Lol haha funny pics / pictures / President Snow / Hunger Games Humor / Catching Fire / School / Couples / SO TRUE!!

So one time I saw this guy I had a fling with. He was with another girl, allegedly his new girlfriend. It shouldn’t have been a big deal, considering I was the one who blew him off. But it still mattered. Mattered enough to bulldoze my heart out flat. Maybe because I suddenly realized the things I lost out on when I turned my back on the aforementioned guy. But I am extremely certain it was because they looked really happy. And I am not. And if there’s anything I hate more than not being happy is having to look at happy couples.

They are the worst, oblivious to the world and just glowing with happiness in their bubble of champagne and liquid chocolate, trying to validate each others existence through co-dependence. Or something. And it’s obviously worse, if you are just standing there thinking you could have been in that bubble. But no. He was just too boring for you, you interesting unicorn. 

But its okay. Its alright. Maybe one of these days it may just happen for you. Although reality would contradict that. You obviously don’t have your shit together. You still think what random strangers think about your physical appearance triumphs over what your near and dear ones think about the real person inside you. You hold grudges and you are superficial.

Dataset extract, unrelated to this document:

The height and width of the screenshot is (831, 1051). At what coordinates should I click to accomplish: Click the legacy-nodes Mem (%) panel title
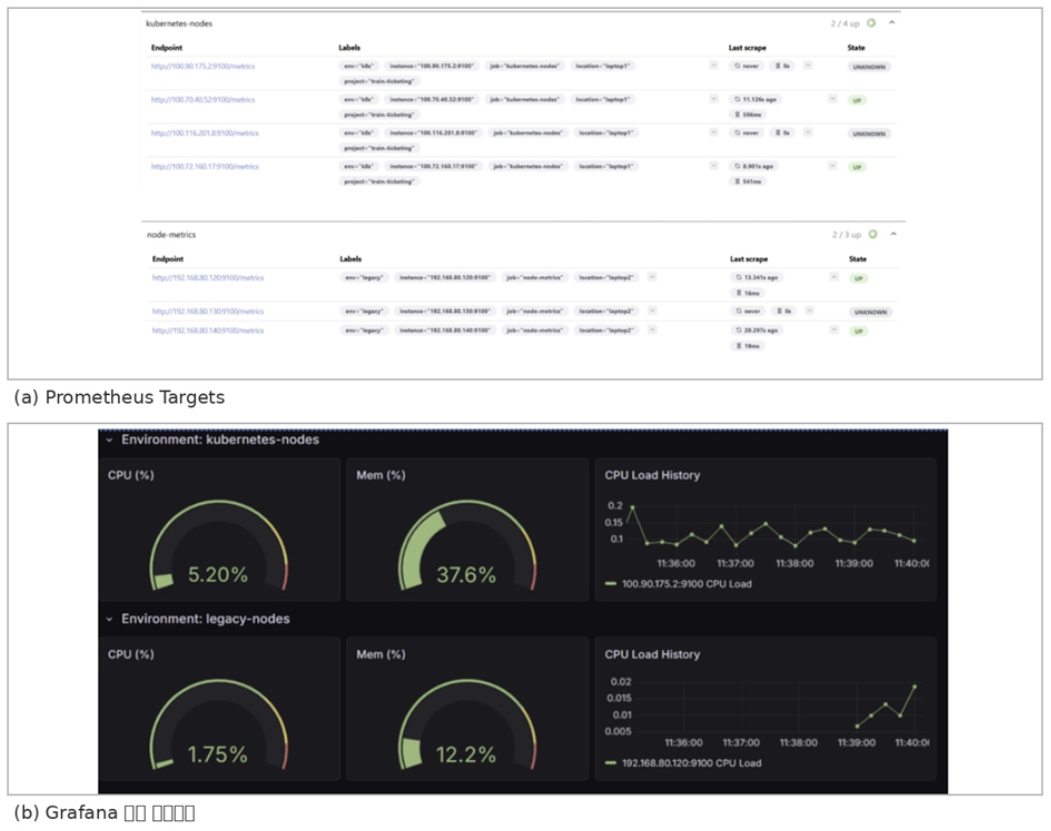pos(380,654)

You strive to find that mythical perfection in others when neither do you give someone time to get comfortable with you or are the so called epitome of perfection yourself. You still don’t respect yourself enough for you to cut out people who don’t respect you.

You need to take yourself seriously. You need to stop being so deprecating of yourself and try to become the mature, level-headed individual you want to be with. And moreover, you’ve got to stop looking for it, because you are only going to look in all the wrong corners and kiss frogs who are going to turn into princes for others and not you. But mostly, you have stopped loving yourself which needs to be stopped.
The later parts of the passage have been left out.